> _Goal of the exercise_:
Print the line that has "Open the Referral" in it, then every remaining line of the data, exactly and without anything extra.

> _Provided entries_:

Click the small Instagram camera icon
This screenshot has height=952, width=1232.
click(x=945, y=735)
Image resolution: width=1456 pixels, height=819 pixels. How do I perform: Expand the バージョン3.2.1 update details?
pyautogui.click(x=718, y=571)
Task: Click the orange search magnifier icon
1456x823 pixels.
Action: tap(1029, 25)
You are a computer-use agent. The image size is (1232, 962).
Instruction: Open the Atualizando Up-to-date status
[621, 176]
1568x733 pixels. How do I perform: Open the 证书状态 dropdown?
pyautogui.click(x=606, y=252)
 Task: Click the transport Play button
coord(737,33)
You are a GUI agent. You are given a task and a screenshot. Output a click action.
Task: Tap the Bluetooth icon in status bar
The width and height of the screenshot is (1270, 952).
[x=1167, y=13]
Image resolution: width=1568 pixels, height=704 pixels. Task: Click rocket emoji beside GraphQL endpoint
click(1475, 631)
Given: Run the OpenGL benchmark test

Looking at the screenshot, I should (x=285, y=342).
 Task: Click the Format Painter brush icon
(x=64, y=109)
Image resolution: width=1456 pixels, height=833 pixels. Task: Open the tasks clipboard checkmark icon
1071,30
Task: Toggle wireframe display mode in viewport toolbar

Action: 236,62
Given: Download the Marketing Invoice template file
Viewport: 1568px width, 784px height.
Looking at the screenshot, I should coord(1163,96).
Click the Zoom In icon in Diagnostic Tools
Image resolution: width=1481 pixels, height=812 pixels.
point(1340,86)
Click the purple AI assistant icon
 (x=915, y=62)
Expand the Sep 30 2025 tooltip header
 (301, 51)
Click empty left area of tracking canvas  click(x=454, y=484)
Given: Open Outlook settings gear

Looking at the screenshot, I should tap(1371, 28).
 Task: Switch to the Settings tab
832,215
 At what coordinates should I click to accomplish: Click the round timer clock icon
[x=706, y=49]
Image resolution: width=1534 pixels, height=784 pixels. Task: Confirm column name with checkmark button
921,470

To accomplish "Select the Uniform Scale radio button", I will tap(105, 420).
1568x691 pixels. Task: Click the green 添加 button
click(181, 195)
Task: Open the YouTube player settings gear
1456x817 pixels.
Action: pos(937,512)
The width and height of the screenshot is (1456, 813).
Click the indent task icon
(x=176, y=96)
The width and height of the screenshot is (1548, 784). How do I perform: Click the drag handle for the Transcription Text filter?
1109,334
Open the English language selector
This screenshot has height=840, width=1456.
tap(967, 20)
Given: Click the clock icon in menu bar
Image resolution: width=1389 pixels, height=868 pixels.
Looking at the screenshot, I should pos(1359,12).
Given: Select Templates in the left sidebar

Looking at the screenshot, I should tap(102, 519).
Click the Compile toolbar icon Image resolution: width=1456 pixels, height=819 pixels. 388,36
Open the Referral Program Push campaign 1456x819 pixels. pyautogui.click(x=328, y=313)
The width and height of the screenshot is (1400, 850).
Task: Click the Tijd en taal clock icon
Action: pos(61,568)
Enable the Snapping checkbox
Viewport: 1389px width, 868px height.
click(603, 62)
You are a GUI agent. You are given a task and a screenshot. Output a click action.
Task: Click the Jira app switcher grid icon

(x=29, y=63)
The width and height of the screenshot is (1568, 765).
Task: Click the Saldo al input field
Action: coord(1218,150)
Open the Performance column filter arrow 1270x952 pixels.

> _Response_:
Open the Referral Program Push campaign 1456x819 pixels. pyautogui.click(x=328, y=313)
The width and height of the screenshot is (1400, 850).
Task: Click the Tijd en taal clock icon
Action: pos(61,568)
Enable the Snapping checkbox
Viewport: 1389px width, 868px height.
click(603, 62)
You are a GUI agent. You are given a task and a screenshot. Output a click action.
Task: Click the Jira app switcher grid icon

(x=29, y=63)
The width and height of the screenshot is (1568, 765).
Task: Click the Saldo al input field
Action: coord(1218,150)
Open the Performance column filter arrow 1270x952 pixels.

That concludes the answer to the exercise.